The world of biometrics is constantly changing. Three years ago, it was all about fingerprint recognition. Now, it looks like facial recognition will be the next big thing.

Facebook users may soon be able to use facial recognition to regain access to their accounts after locking themselves out, while the iPhone X and Samsung Note 8 both offer the technology for unlocking the device. Whether you’re using your face, fingerprint, voice or signature to access your device or data, it’s key to understand the risks so you can protect against them.

The pros of biometric passwords

The main benefit of biometrics is that they are very difficult to steal or replicate.
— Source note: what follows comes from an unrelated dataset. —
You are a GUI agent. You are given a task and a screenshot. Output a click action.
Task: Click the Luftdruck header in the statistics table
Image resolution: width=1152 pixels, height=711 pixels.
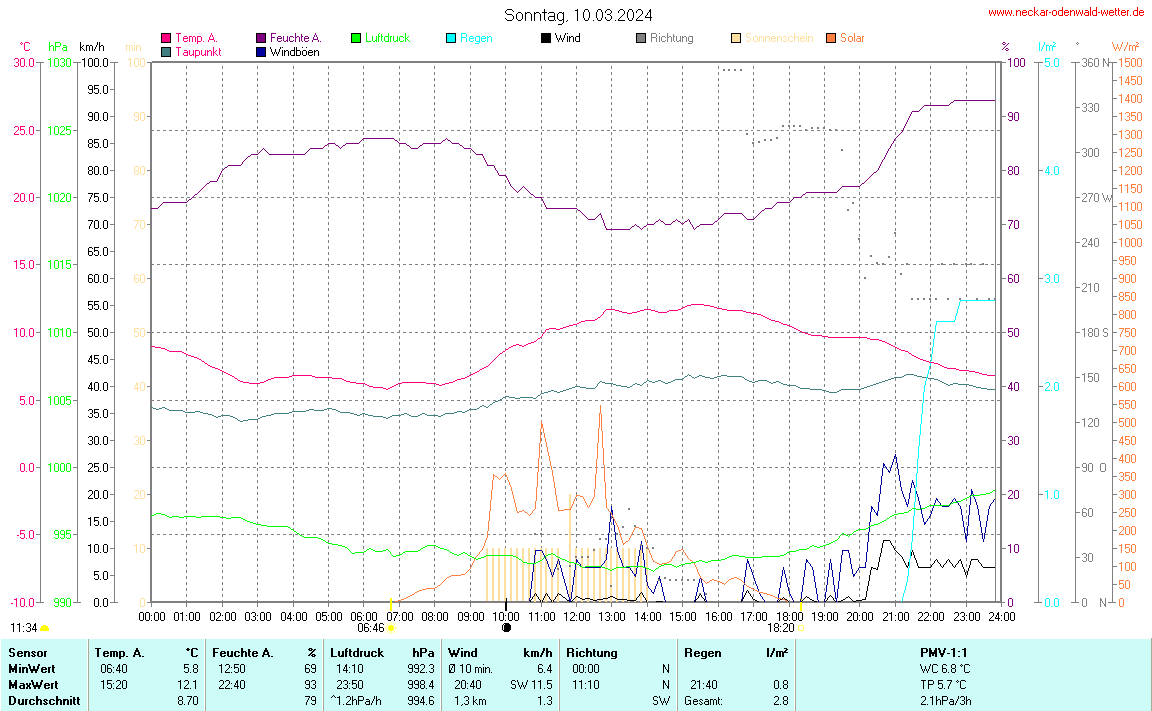coord(357,652)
Your fingerprints, irises and voice have unique patterns and qualities. Even the way you sign your name cannot be easily copied, as everyone writes with different speeds and pressures.

Another benefit of biometric passwords is that they are so quick to use. While keeping your passwords secure can involve creating increasingly complicated combinations of letters and numbers, biometric technology recognises your face, fingerprint or voice almost instantly.

The cons of biometric passwords

It is not impossible to steal or replicate a person’s fingerprint, face, voice or signature. In fact, a group of researchers did manage to trick the facial recognition on older Windows devices and a Samsung phone with a photo.

Also, while fingerprint, facial and voice recognition technologies have been adapted for ease of use, iris scanners are still expensive and can be tricky to use. If you move slightly while the scanner is working, or stand too far away from it, the technology may not work.

How can small businesses use biometrics safely?

Using both passwords and biometrics on your device is a sensible option, providing multiple layers of defence. Here are just a few tips for optimising your equipment and data security:

Implement multi-factor authentication – as well as setting a password or fingerprint on a laptop or iPad, set up your systems so that a code or second fingerprint needs to be entered via mobile phone. The user needs to be in possession of the correct phone to gain access.

Create a super-strong password for office computers – rather than having to keep changing your passwords for office computers (and writing them down because you have so many), set a complicated one from the start.

Use different passwords for all your social media and private accounts – this will limit the damage a hacker can do. These passwords should be complex and changed every six months. Cybersecurity thought leader Joseph Steinberg offers some really useful tips in his blog post ‘How to create strong passwords that you can easily remember’.